### TASK DESCRIPTION
Can you copy out every one of the items below word for word, leaving the pictures out?

### GIVEN ENTRIES

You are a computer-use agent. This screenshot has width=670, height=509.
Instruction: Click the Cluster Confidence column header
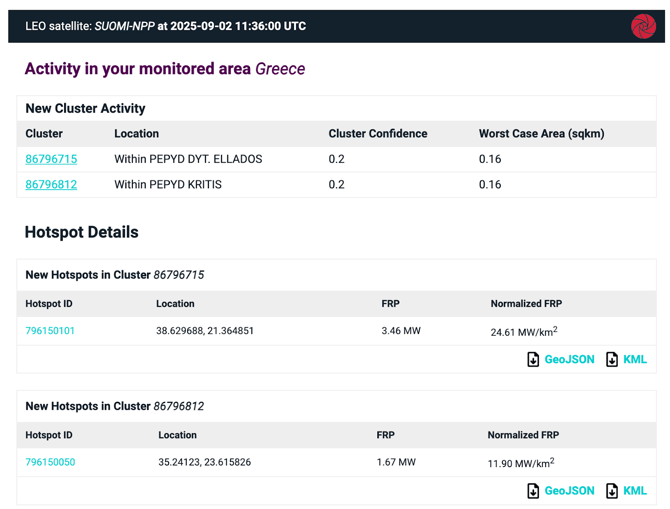coord(378,134)
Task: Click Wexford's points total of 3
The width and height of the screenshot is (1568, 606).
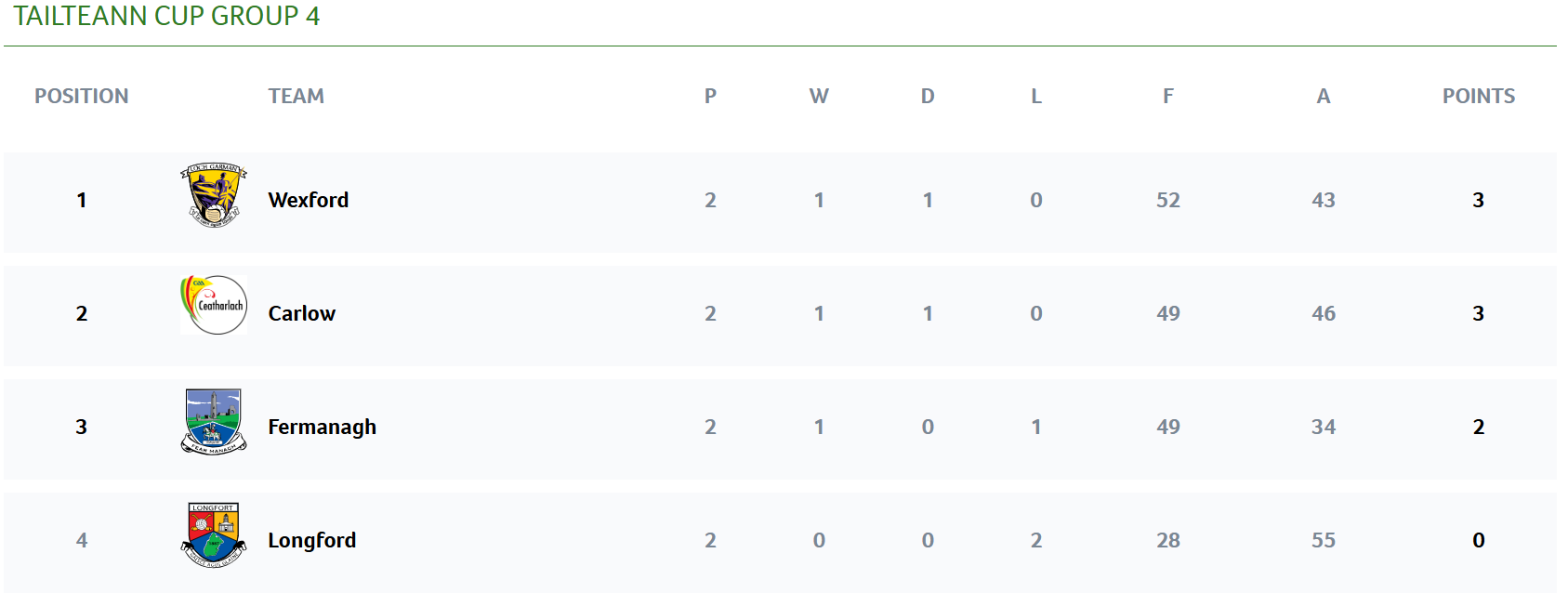Action: [x=1479, y=200]
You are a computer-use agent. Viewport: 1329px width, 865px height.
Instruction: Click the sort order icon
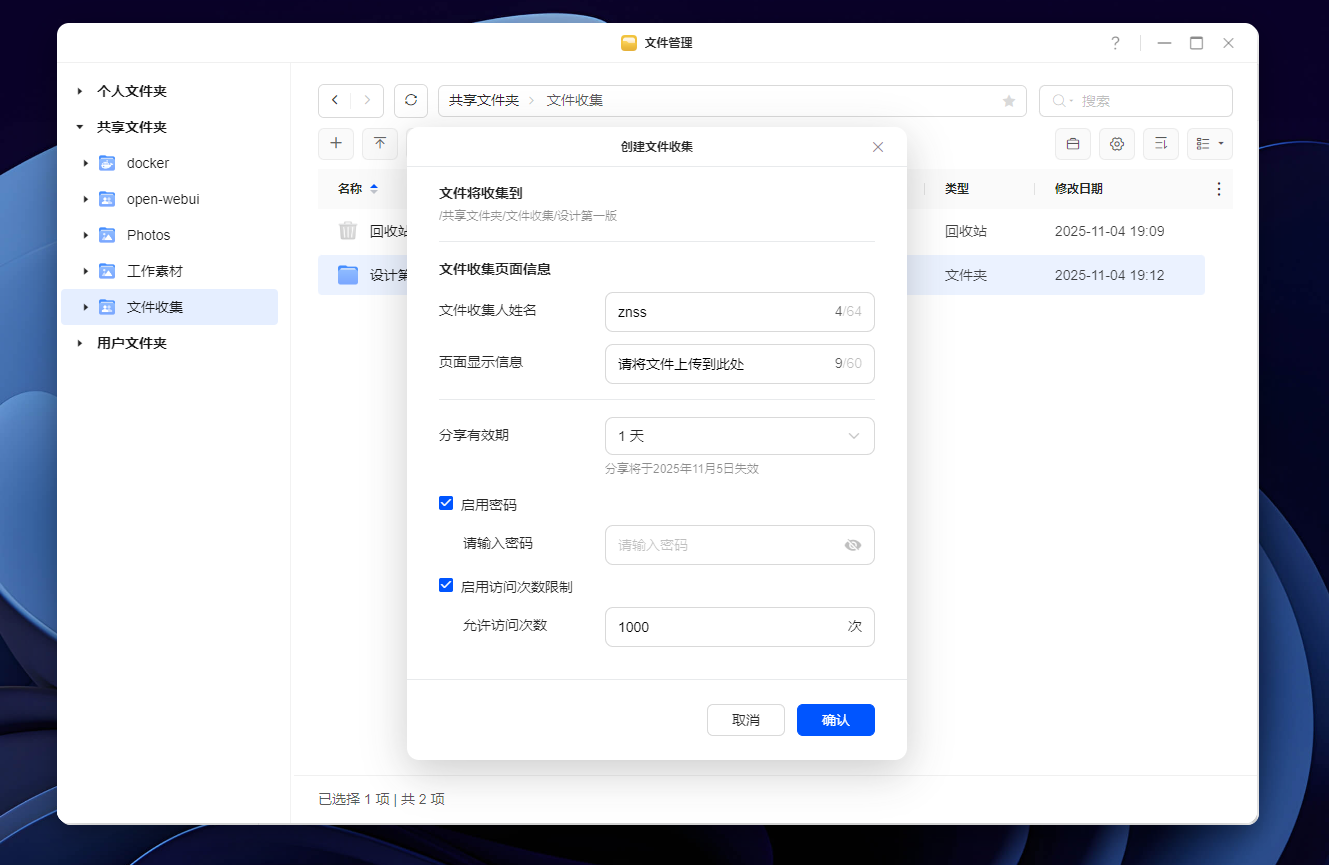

### TASK ANSWER
You are a computer-use agent. This screenshot has width=670, height=509.
Instruction: Click the Cluster Confidence column header
coord(378,134)
Task: Click Wexford's points total of 3
The width and height of the screenshot is (1568, 606).
Action: [x=1479, y=200]
You are a computer-use agent. Viewport: 1329px width, 865px height.
Instruction: Click the sort order icon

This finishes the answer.